Wrap It Up

Fall will be here before this month is over. Inevitably, there will be a night before a tailgate and you will need an item to bring. Angels on Horseback is a simple choice to take to a tailgate; it’s always a crowd pleaser. The traditional combination is oysters and bacon, but you can substitute just about anything in place of oysters — everything from scallops to figs.
Bacon in has a great combination of sweet, salty and crispy. Other than pork belly, the main components of bacon are sodium nitrite and salt for preservation, and sugar for balance. This built-in balance makes it a great addition to almost any other edible product you may have in your cupboard or cooler. Bacon makes everything better, of course, but there are a few substitutes that also work as wraps: prosciutto, sliced sirloin, turkey bacon, beef bacon or nori seaweed. A few may require some tweaking to convert as wrapping material.


bacon wrapped brussels sprouts
bacon wrapped brussels sprouts

Just about anything can be wrapped — seafood, vegetables or fruit. Some items are ready to wrap as is, and some may take a little more care. You may need to cut some items into smaller portions; and you may need to blanch some hardier vegetables.

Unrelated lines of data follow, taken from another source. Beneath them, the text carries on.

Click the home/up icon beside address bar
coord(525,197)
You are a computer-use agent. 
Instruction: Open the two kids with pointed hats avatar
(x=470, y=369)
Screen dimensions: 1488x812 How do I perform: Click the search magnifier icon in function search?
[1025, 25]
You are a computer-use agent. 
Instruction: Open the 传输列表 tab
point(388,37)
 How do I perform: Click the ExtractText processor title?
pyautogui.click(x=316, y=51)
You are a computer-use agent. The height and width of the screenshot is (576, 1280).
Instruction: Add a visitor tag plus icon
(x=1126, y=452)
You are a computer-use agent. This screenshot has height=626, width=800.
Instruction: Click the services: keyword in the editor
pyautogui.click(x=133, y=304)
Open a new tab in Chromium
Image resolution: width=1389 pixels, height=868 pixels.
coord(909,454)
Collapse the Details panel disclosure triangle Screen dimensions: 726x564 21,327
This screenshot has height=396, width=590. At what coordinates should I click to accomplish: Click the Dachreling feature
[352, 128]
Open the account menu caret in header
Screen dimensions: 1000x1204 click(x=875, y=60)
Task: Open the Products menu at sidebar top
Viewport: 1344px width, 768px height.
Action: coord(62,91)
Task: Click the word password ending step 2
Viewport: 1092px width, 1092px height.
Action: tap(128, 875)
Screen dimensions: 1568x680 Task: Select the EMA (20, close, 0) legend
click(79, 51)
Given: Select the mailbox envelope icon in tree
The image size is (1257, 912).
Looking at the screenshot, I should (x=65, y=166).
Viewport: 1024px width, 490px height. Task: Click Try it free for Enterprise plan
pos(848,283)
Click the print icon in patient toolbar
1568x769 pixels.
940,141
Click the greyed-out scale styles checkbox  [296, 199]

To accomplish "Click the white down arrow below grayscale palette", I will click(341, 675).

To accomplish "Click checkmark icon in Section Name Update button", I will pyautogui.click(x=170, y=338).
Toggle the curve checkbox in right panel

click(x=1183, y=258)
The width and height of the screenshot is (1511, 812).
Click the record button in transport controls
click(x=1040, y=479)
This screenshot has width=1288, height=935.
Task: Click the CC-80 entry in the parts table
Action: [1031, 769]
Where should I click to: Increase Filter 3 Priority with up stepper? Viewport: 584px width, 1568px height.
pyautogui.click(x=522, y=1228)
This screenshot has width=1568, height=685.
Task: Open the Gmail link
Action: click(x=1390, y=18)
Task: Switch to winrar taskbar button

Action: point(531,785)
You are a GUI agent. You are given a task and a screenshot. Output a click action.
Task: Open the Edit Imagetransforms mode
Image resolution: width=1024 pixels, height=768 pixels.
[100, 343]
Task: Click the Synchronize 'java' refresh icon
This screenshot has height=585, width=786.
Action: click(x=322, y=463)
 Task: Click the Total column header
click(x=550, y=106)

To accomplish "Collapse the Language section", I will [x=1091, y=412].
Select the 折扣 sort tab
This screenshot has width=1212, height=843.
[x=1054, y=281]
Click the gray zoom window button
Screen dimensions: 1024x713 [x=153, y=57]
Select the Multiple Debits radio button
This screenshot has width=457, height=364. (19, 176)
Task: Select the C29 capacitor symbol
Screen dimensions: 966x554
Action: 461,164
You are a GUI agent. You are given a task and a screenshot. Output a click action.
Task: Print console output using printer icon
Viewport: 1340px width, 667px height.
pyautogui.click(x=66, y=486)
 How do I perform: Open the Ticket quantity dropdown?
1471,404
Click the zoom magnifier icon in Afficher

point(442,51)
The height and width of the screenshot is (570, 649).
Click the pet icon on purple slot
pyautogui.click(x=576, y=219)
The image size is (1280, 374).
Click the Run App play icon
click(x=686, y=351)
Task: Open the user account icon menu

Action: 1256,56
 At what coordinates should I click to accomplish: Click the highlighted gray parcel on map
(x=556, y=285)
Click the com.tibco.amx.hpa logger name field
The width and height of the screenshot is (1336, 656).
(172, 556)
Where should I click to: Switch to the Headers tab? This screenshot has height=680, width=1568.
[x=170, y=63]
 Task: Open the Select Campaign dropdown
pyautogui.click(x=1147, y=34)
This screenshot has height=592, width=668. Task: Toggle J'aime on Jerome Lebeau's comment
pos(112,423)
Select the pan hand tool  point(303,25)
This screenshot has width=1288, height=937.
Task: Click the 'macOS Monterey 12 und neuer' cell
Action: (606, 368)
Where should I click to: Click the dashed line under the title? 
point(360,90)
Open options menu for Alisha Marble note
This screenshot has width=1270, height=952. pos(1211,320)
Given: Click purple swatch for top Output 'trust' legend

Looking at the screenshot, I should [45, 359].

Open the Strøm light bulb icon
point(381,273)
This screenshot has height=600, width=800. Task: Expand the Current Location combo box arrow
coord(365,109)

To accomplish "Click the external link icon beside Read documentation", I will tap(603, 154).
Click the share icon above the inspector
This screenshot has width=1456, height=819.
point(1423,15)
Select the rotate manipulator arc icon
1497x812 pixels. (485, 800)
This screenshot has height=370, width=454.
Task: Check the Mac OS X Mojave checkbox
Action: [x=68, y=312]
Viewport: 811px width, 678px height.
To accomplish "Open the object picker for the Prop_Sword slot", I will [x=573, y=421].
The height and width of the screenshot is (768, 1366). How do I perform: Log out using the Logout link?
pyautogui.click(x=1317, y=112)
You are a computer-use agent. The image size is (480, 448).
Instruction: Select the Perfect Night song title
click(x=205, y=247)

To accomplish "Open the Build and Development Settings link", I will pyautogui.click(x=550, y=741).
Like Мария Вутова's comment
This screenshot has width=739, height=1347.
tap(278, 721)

The only constant is bacon, but it is not an exact science; try to think about how long the bacon will take to cook to your preferred doneness to judge if your wrappable should be precooked or not.

Oysters, scallops, sliced catfish, shrimp, clams, etc.
Most seafood will benefit from seasoning before wrapping; parcook larger pieces before wrapping.
Asparagus, Brussels sprouts, broccoli, sweet potatoes, zucchini, squash, butternut squash, tomatoes, etc.
Most vegetables should be blanched in salted water, then seasoned after wrapping with bacon.
Peaches, plums, figs, nectarines, apples, pears, pineapple, etc.
Fruits do not need to be parcooked. Since most fruits are fairly porous, they will benefit from seasoning before and after wrapping.